- **Requests**:
A. Reproduce the Montview career ladder account word for word, starting at the words "In the end, an" and stopping after "might have remained.".
B. From the Montview career ladder account, list every condition for which the Superintendent said teachers would receive bonuses.
C. Please carry the Montview career ladder account forward from its final sentence.

* START Excerpted text *

The Composite Sketch

The Montview Unified School District initiated a teacher career ladder program in 1975. The administrative staff had reviewed the merit pay programs of many school districts around the country. They read dozens of plans that referred vaguely to teachers being evaluated by pupil achievement; but never could they see where this promise was kept in a direct and systematic way for an entire district. They came to regard such rhetoric as mere lip-service paid to pupil growth, and they vowed to do better. The career ladder program they designed provided financial bonuses in amounts up to $2,500 for teachers who achieved the goals identified by the Superintendent and his staff who designed the program, without advice or consent of the local NEA and AFT affiliates. Even this simple principle of incentive and reward did not go unchallenged by community leaders. Critics argued that teachers were adequately compensated and that a system of bonuses could cause teachers to elevate personal gain above pupil well-being; proponents of the career ladder idea argued that pupil well-being could be embodied in the criteria for merit bonuses, so that no conflict of values need arise. Moderates argued that teachers should receive bonuses in the form of fees for professional workshops instead of taking them as income. The Montview school administration backed this proposal briefly before its quick death at the hands of an aroused teachers organization.

In the end, an ambitious superintendent's desire to make a reputation combined with a growing sense that American education was facing a crisis of international proportions overcame any doubts that might have remained.

Setting the Standard for Merit Reward. Bonuses for teachers who achieved pupil growth goals were a big part of the Montview Teacher Career Ladder (TCL) program. Though it was only one of several criteria for earning extra money, assuring pupil mastery of basic skills was politically crucial for winning public approval of the TCL program. In the Spring of 1974, the Superintendent revealed the details of the TCL plan:
"Teachers will receive bonuses for a) improving their own attendance in the classroom; b) meeting goals for student academic growth; c) teaching a subject in which there is a critical shortage of teachers (math, science, and special education); d) teaching in a school with a high percentage of minority pupils. Teachers would have to apply to be reviewed for TCL bonuses, with applications due by June 15th of the summer following the year under review. In this way, teachers who might not be in line for a merit bonus could avoid the embarrassment of being publicly turned down; if asked by a colleague, they need only say that they forgot or did not have the time to apply."

* END Excerpted text *
* START Material provided *

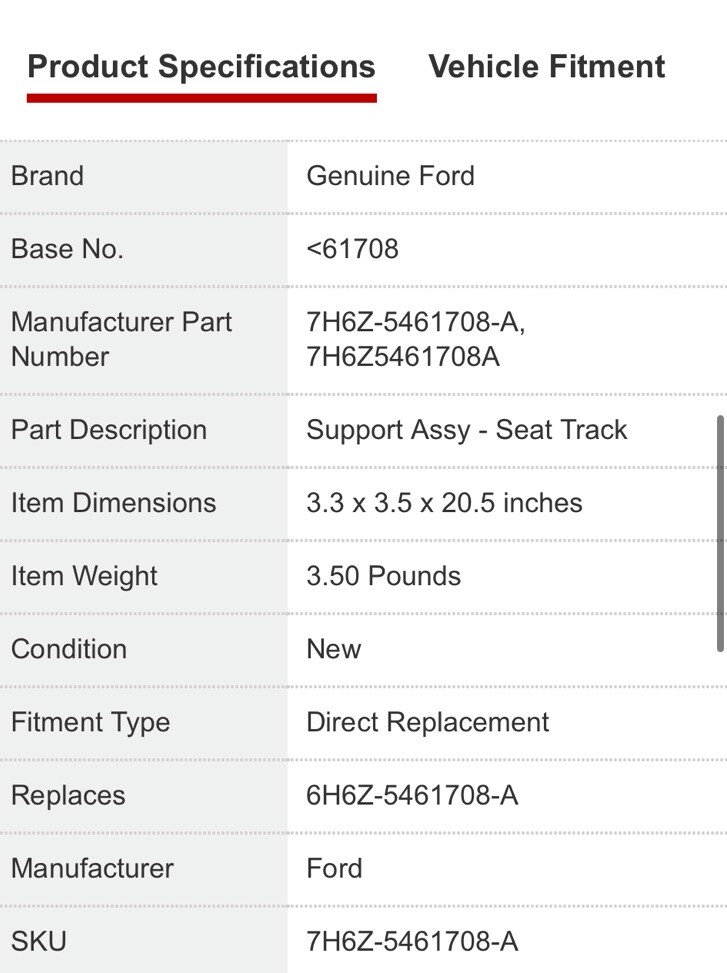
Task: Click the "Item Dimensions" row label
Action: 113,503
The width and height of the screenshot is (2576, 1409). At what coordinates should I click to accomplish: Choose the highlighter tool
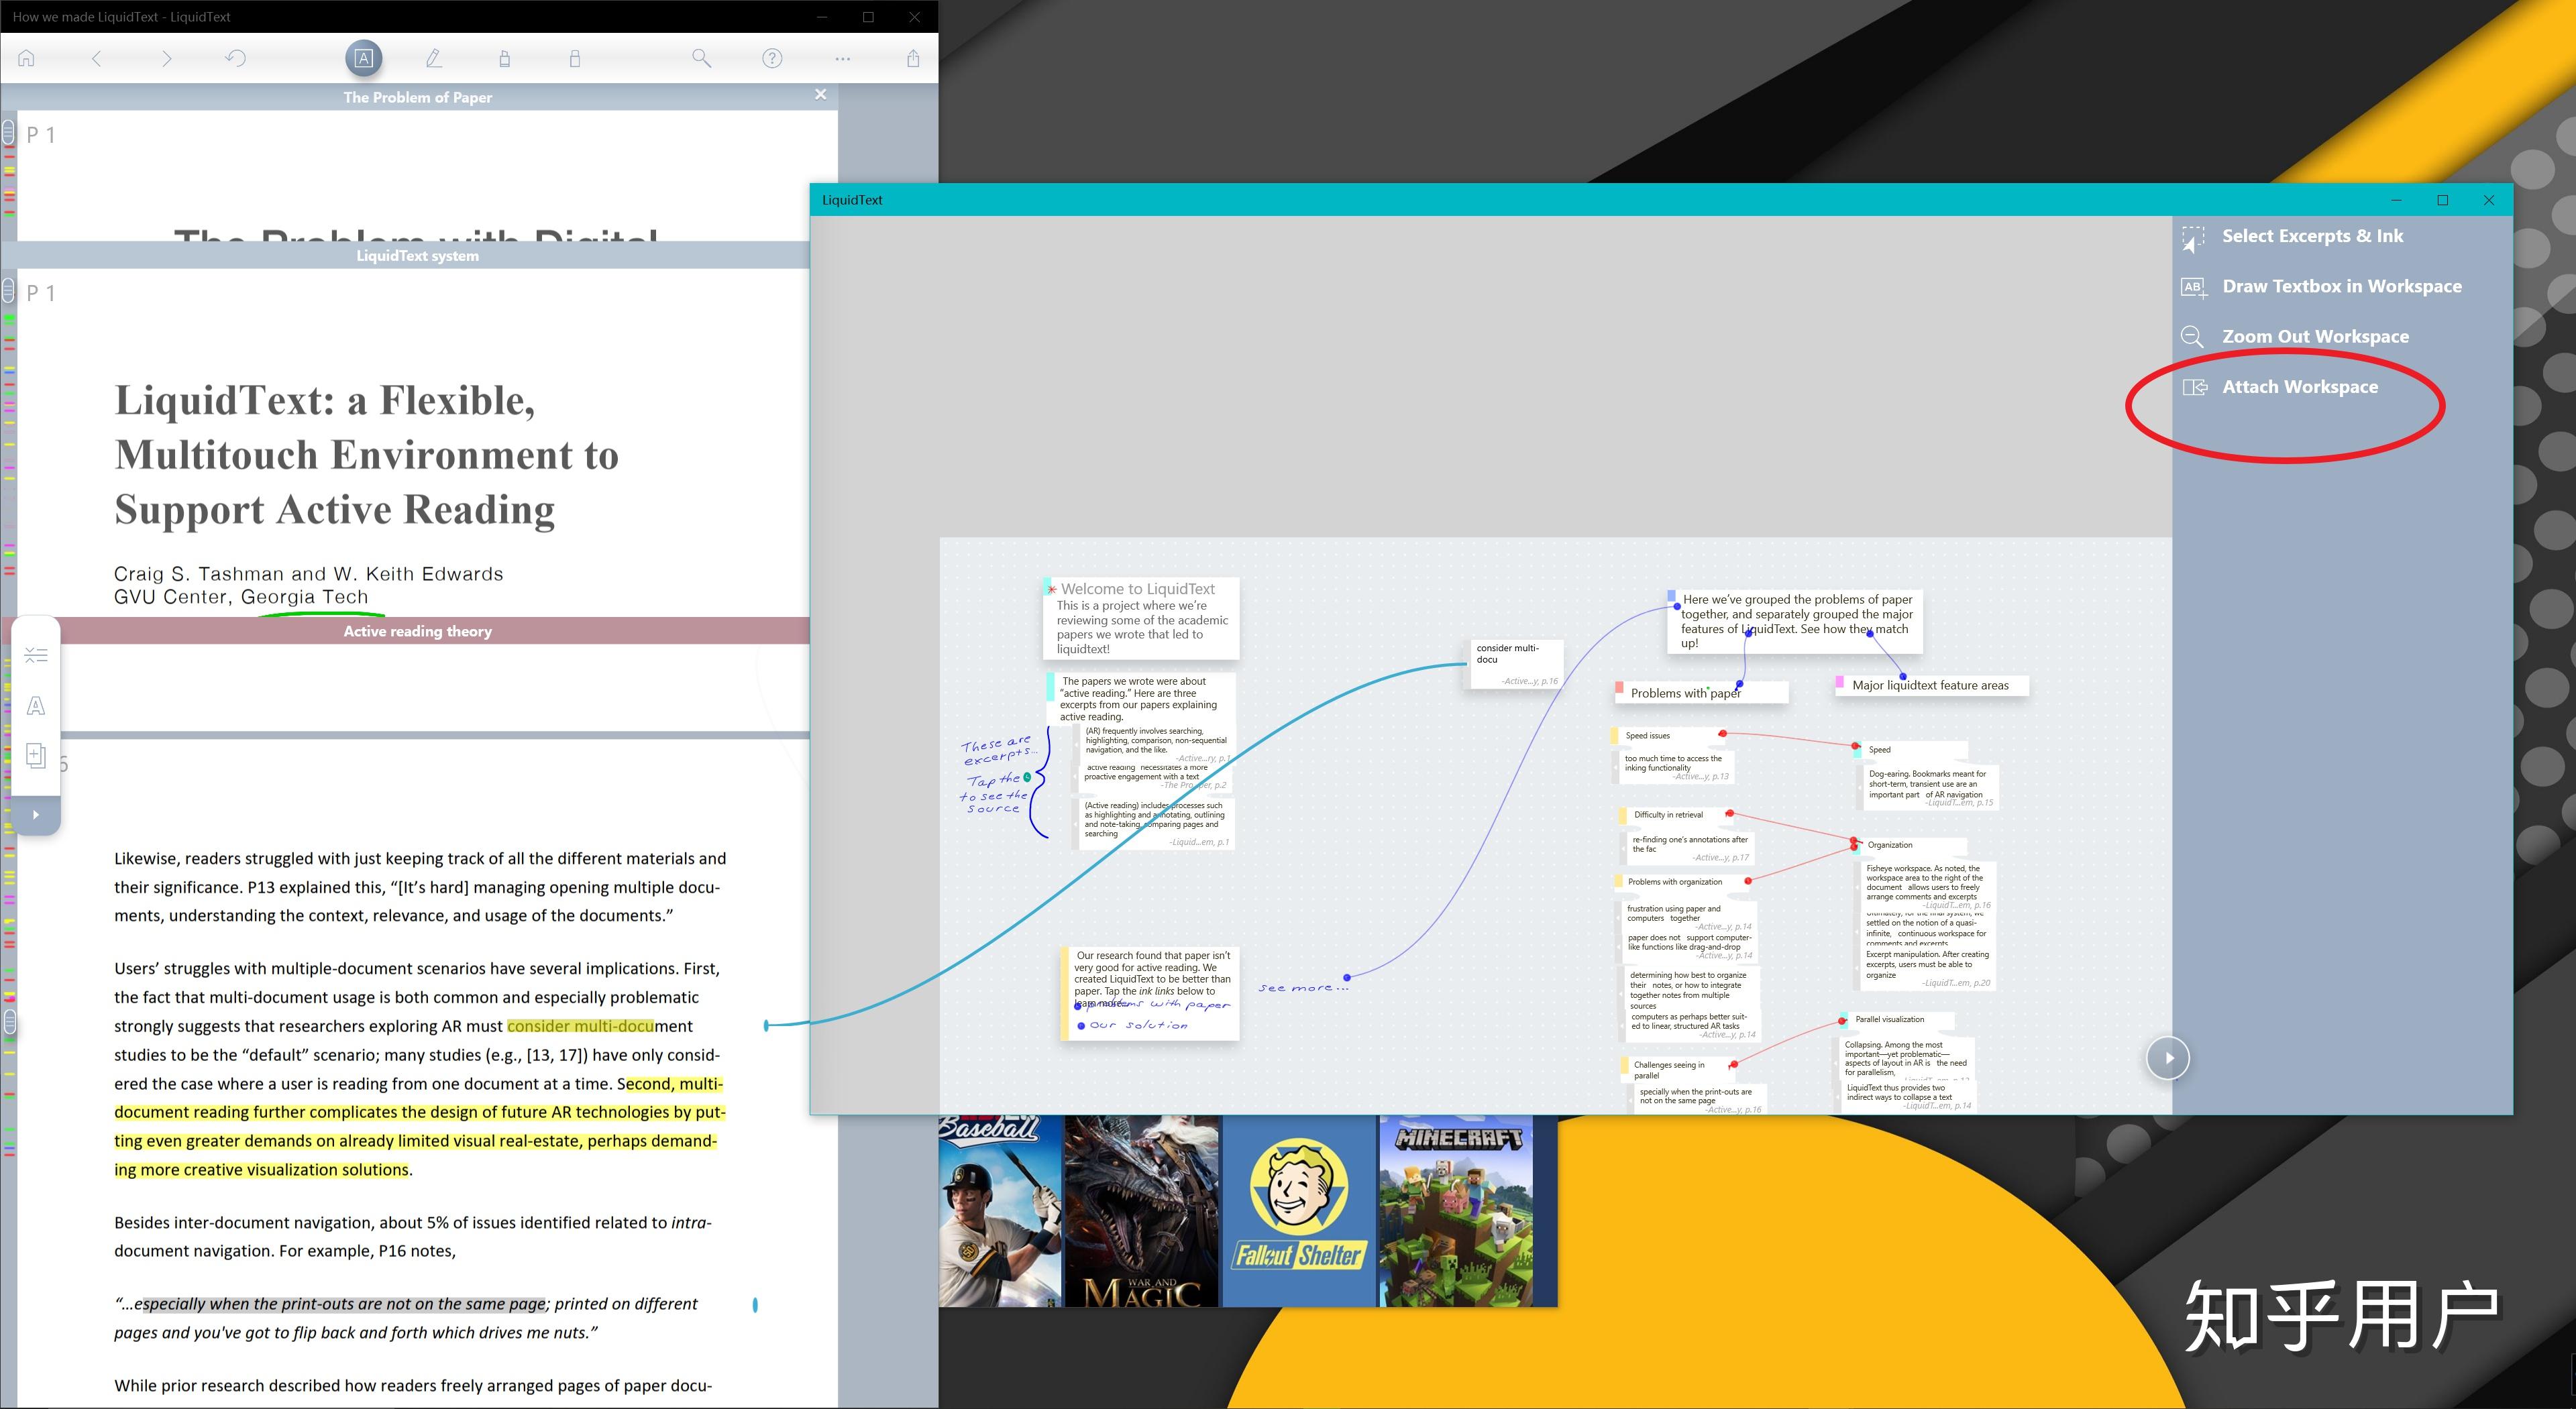[x=504, y=58]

* END Material provided *

- **Outputs by task**:
A.
In the end, an ambitious superintendent's desire to make a reputation combined with a growing sense that American education was facing a crisis of international proportions overcame any doubts that might have remained.

B.
- Improving their own attendance in the classroom
- Meeting goals for student academic growth
- Teaching a subject with a critical shortage of teachers (math, science, and special education)
- Teaching in a school with a high percentage of minority pupils

C.
A 50-page manual of procedures was released in June that set out the details of the TCL bonus program. Teachers serving in schools with more than 50% minority enrollment would receive an additional $500 pay for the 1975-76 school year. Teachers of math, science (at junior high and high school levels) and special education would receive an additional $500 bonus. The teacher attendance criterion was the focus of particular attention. Normally teachers were eligible for ten sick leave days per school year. Substitute teachers cost the district about $50 a day. Teachers who missed fewer than five days during the school year would qualify for a financial bonus; for each day under five days total absences, the teacher was to receive $100. Hence, a teacher with no absences during the year would receive $500, one absence was worth $400, two absences earned $300, etc.

The Pupil Achievement Growth Standard. The regulations governing the pupil growth bonus were the most complex. At its first meeting, the administrative staff proposed a quota system for allocating bonuses to teachers for outstanding pupil progress. By whatever means ultimately chosen, teachers would be ranked from highest to lowest class average achievement gain during the school year, and the top half of the teachers would receive a $500 bonus. Nothing else would truly motivate teachers to excel, it was reasoned. Protests to this plan from teachers were immediate and loud. They promised to reject any plan that even smacked of a quota system. The recent experiences of a neighboring state were invoked to support the teachers' case; when the Legislature of Tennessee enacted a career ladder program for teachers, they stipulated in the act that rewards must not be allocated on a quota basis; all who qualify must be rewarded, and teachers must compete against an external standard instead of being pitted against each other. The Montview schools administrative staff had lost round one. A week later they presented their second attempt at a student progress bonus plan.

First, it was recognized that academic progress in some areas of the school curriculum was impossible to measure in any practical way. A number could be put on reading achievement for a class—though many would dispute its meaning—but measuring progress in art, physical education and the like was an entirely different matter. Thus an important element of the TCL plan from the beginning was the decision to base the $500 bonus not on the progress of an individual teacher's class but instead on the progress of the pupils in the entire school. Moreover, it was clear to the teachers organization that academic progress in basic skills at the secondary school level was less relevant than at the elementary level. Before school began in the fall, the regulations were revised: "All teachers in a school in which 75% of the teachers meet their pupil growth goal will receive a $500 bonus for the year. The pupil growth goal will be defined in terms of standardized test achievement in reading and math at the elementary school level, and in terms of criterion referenced test mastery at the secondary school level." The superintendent's staff felt that the negotiated regulation was the teachers' way of reducing competition, though they were willing to discuss it with the teachers as if it were a technical problem of quantifying difficult-to-measure goals.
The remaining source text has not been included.